> [Task statement]
Pull each line holding "computer" out of the entries below.

(Beginning of Available data)

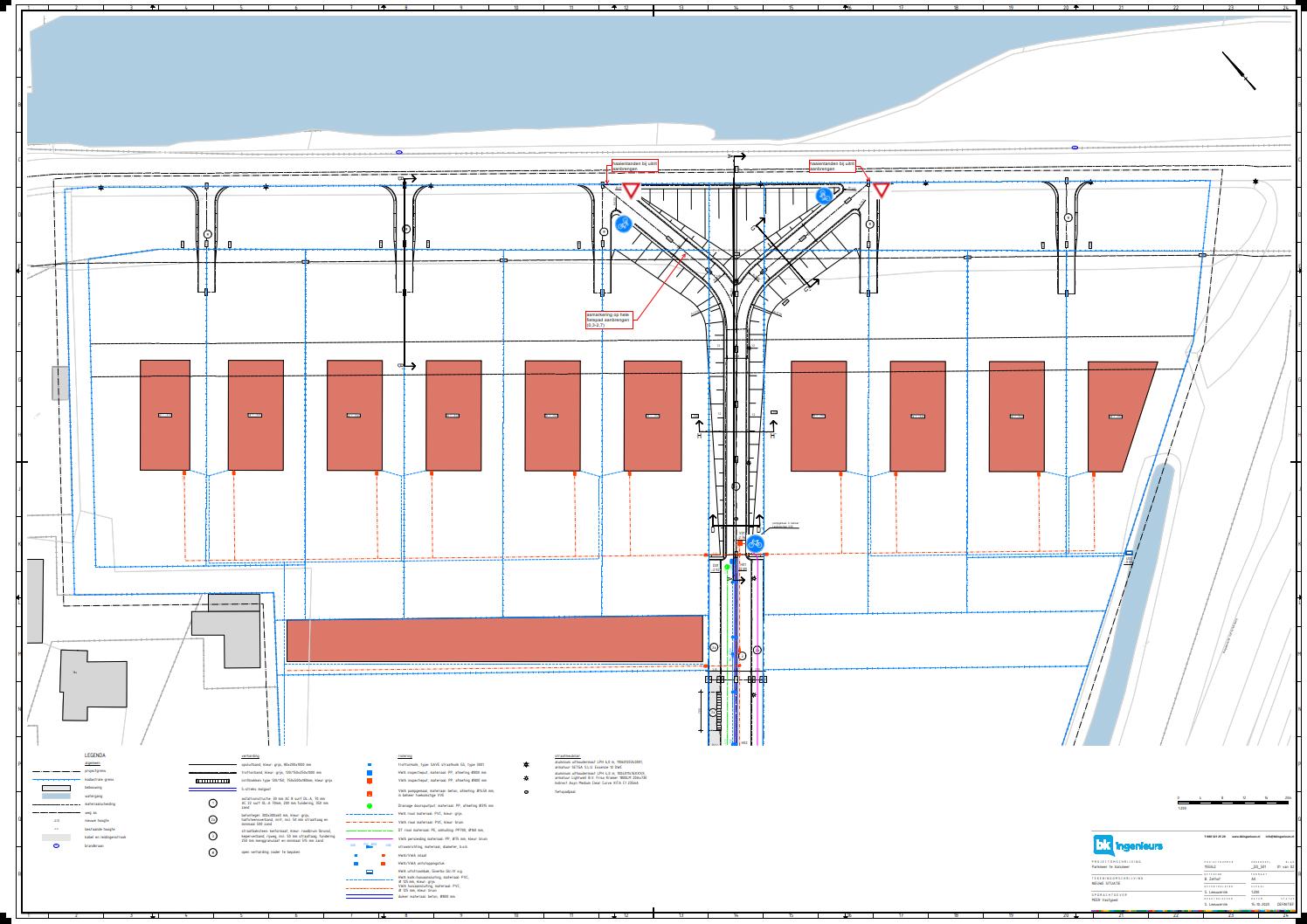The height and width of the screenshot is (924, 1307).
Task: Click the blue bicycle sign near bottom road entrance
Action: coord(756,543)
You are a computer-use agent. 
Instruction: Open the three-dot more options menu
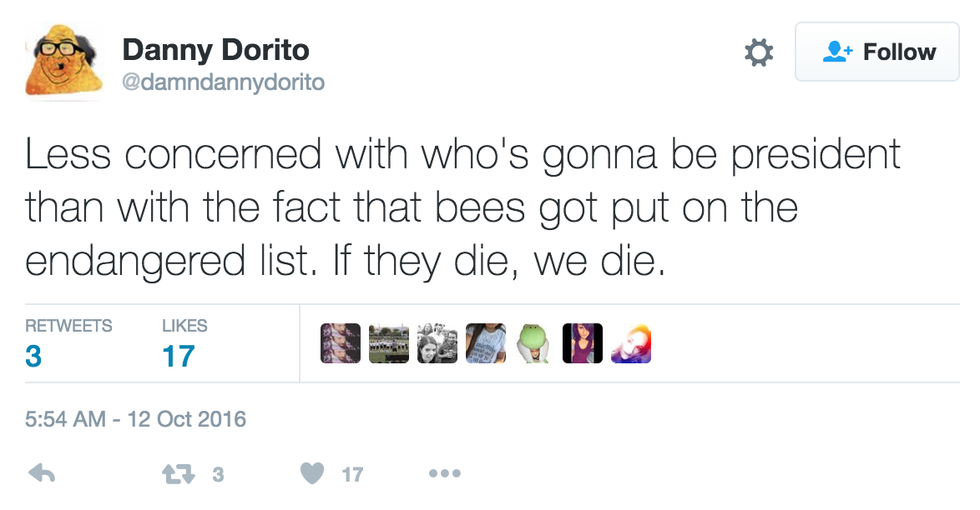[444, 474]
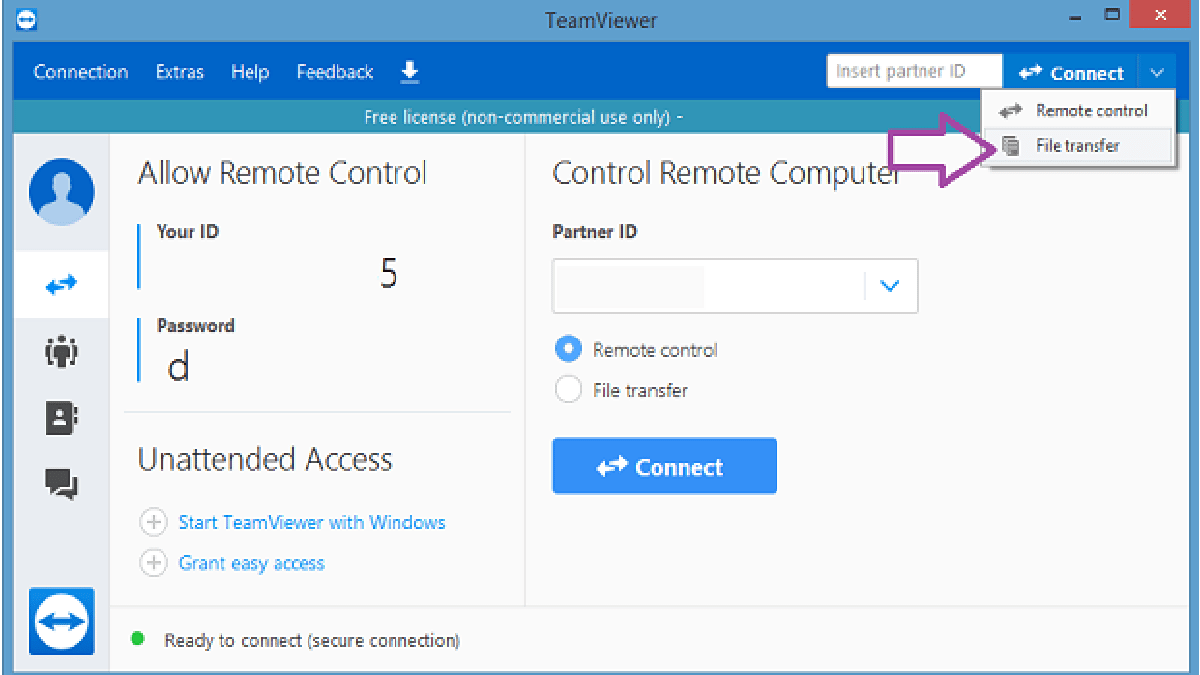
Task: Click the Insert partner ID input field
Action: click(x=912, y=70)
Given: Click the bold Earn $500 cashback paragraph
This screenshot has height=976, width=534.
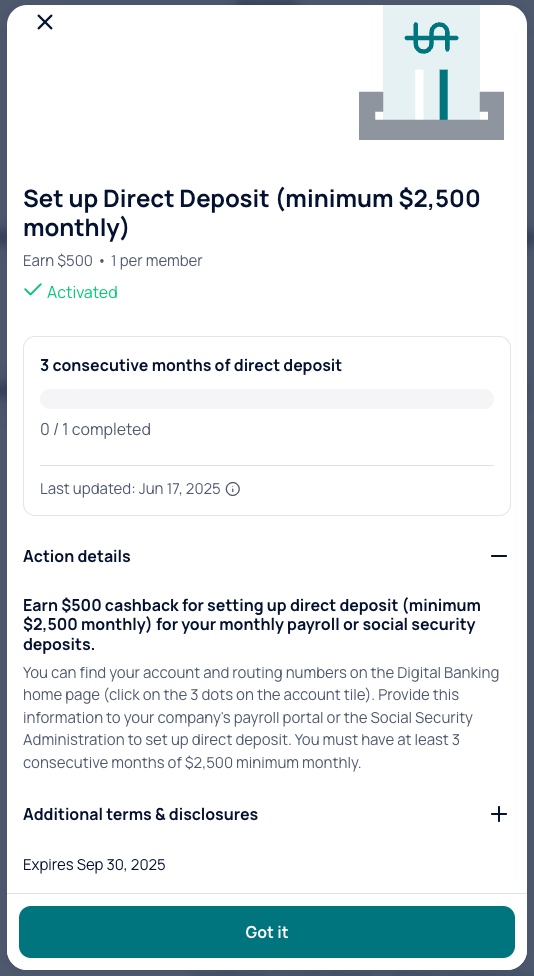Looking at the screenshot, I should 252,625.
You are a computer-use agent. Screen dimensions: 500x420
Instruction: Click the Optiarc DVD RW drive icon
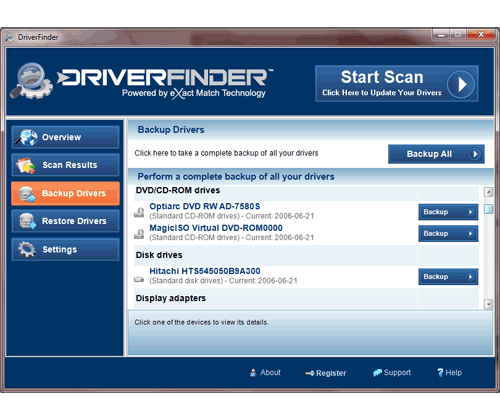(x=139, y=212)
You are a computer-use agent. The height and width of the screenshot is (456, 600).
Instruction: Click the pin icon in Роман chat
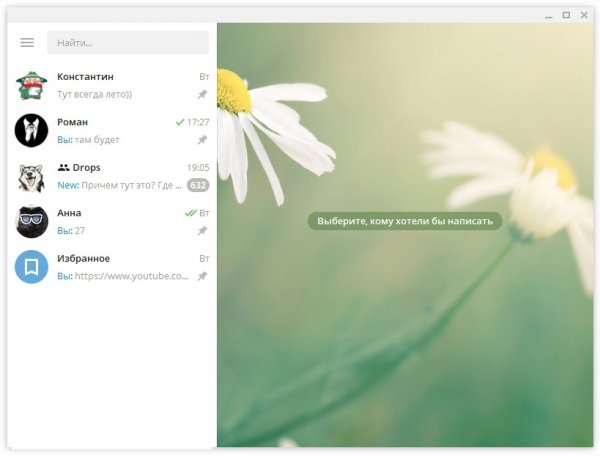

(End of Available data)

> [Result for this task]
You are a computer-use agent. 
You are a computer-use agent. Screen dimensions: 500x420
You are a computer-use agent. The height and width of the screenshot is (456, 600).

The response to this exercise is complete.